Il quadro dei possessi era comunque fluido: pressioni cittadine, erosioni dei diritti signorili da parte di enti religiosi, comunità e vassalli erano aspetti costantemente presenti. Non a caso solo pochi anni dopo tale concessione imperiale, nell'ottobre del 1168, il M. dovette cedere il prezioso castello di Pizzocorno in Val di Staffora al monastero di S. Alberto di Butrio e stipulare un nuovo patto con Genova dovuto ai contrasti, sfociati anche in scontro armato, per il controllo del piviere di Cicagna e del castello di Monleone. Oltre al rinnovo delle clausole precedenti - compreso l'impegno per il M. e il figlio Moroello a servire militarmente Genova in caso di guerra con almeno 15 cavalieri e 100 arcieri -, il patto prevedeva l'impegno del M. e di Moroello a salvaguardare nelle persone e nei beni tutti i viaggiatori diretti o provenienti da Genova che attraversassero i loro territori.

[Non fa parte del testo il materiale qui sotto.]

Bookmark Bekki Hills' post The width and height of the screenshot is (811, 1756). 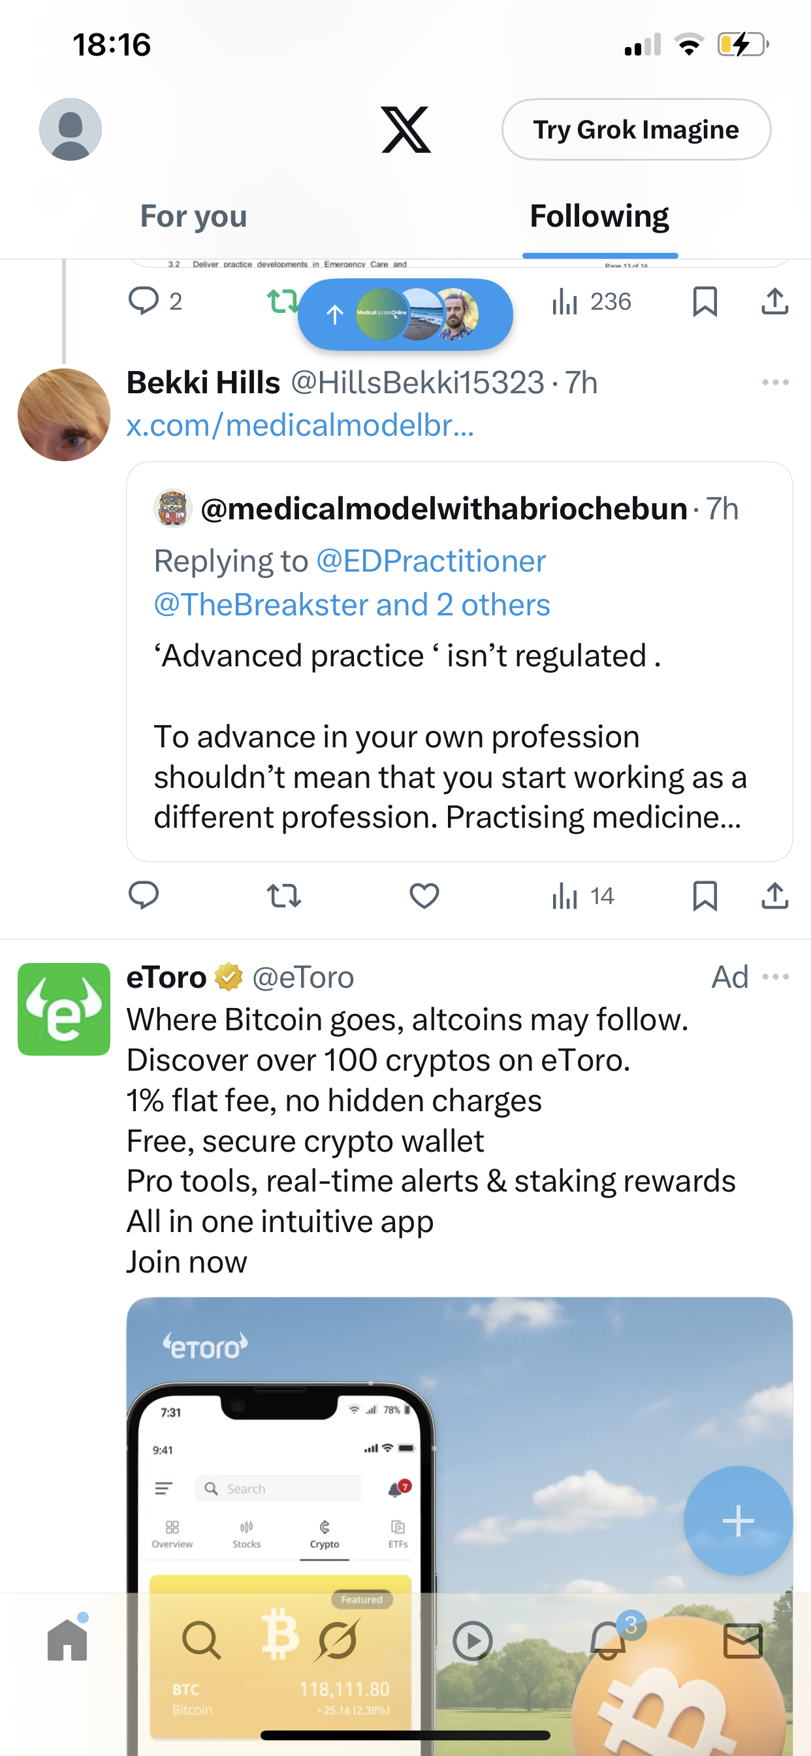[x=705, y=896]
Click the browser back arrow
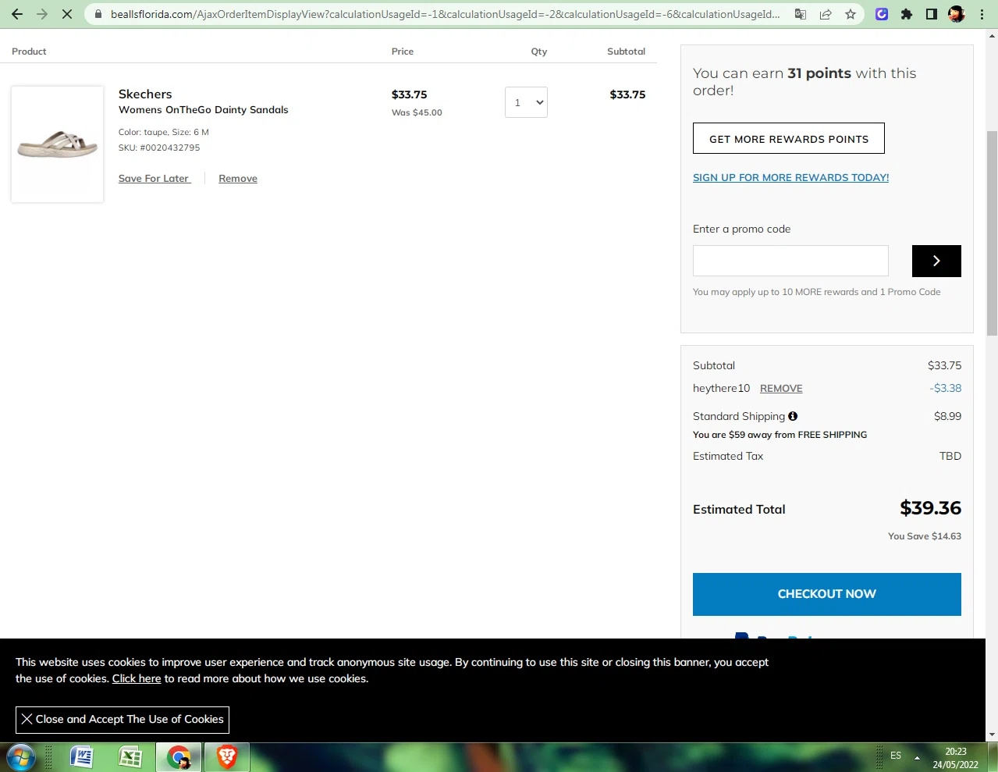The image size is (998, 772). coord(17,14)
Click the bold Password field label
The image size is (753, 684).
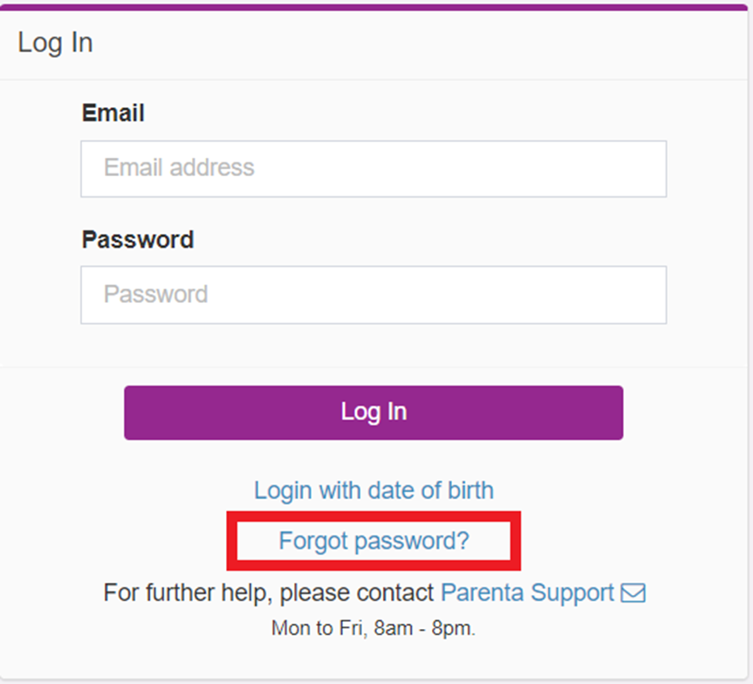(x=138, y=239)
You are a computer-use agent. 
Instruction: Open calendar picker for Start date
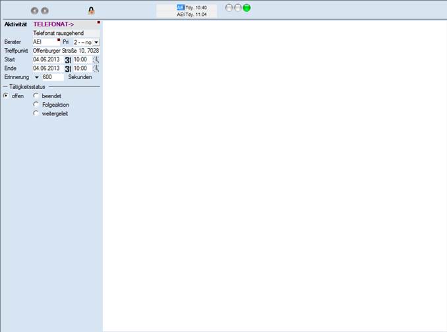pos(67,60)
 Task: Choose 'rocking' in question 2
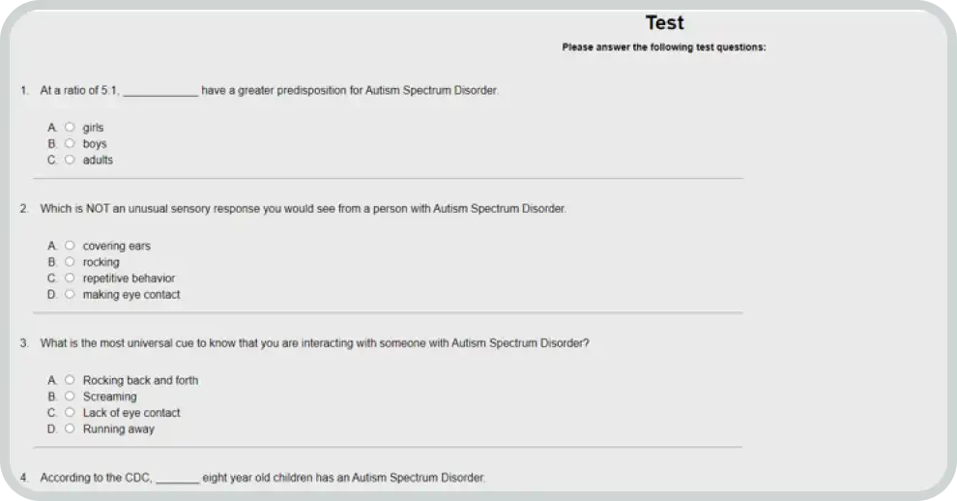[x=70, y=262]
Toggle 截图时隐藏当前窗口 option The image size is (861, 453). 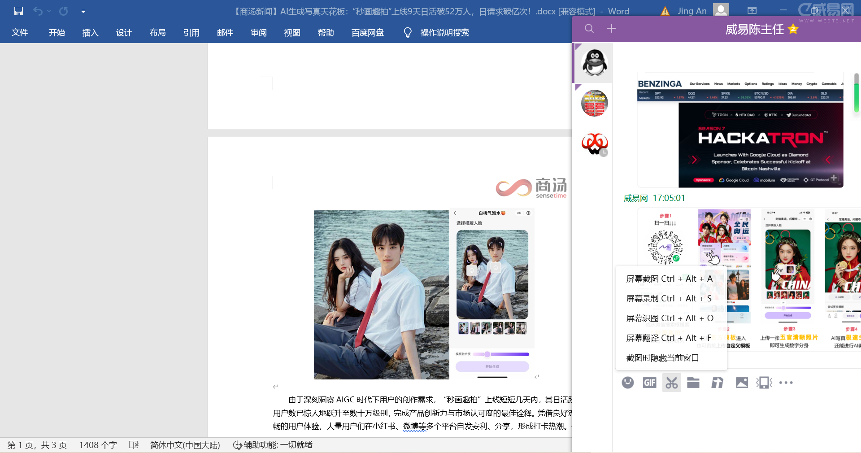pos(662,358)
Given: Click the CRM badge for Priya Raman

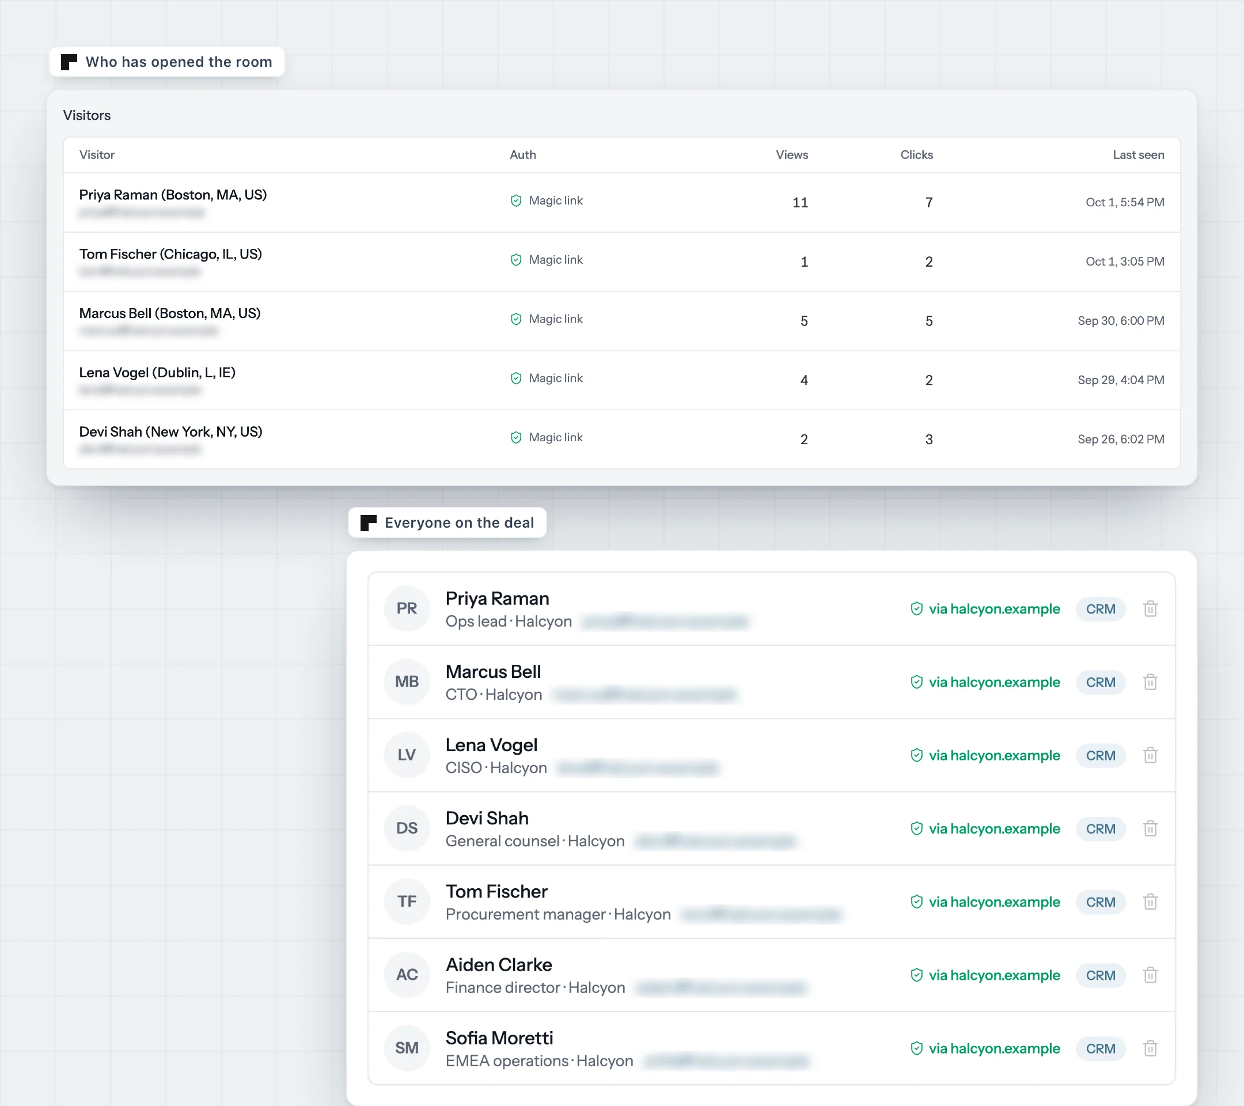Looking at the screenshot, I should pos(1100,609).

Nel 1165 il M. insieme con il marchese Guglielmo di Monferrato, al quale spesso fu affiancato in una sorta di alleanza-rivalità, sostenne la città filoimperiale di Pisa in lotta contro Genova; tuttavia nel suo diretto interesse e nel rispetto degli accordi con Genova inviò nello stesso anno il figlio Moroello con alcuni uomini dei Malaspina ad aiutare Portovenere nel respingere un tentativo di sbarco degli stessi Pisani. Nell'agosto del 1167 il M. si mostrò nuovamente un vassallo fedele e un aiuto prezioso per Federico I. L'imperatore era stato costretto a risalire l'Italia da Roma con un esercito decimato dalle pestilenze e con l'urgenza che gli veniva dal serrarsi contro di lui, costretto in una situazione di debolezza, della coalizione di Comuni cittadini che sarebbe divenuta la Lega lombarda. Le ridotte truppe imperiali trovarono il passaggio dell'Appennino ostacolato dalle milizie cittadine di Parma e Piacenza e furono osteggiate anche da parte del Comune di Pontremoli; il M. fornì viveri e uomini, quindi guidò e scortò l'imperatore attraverso l'Appennino fino a Pavia.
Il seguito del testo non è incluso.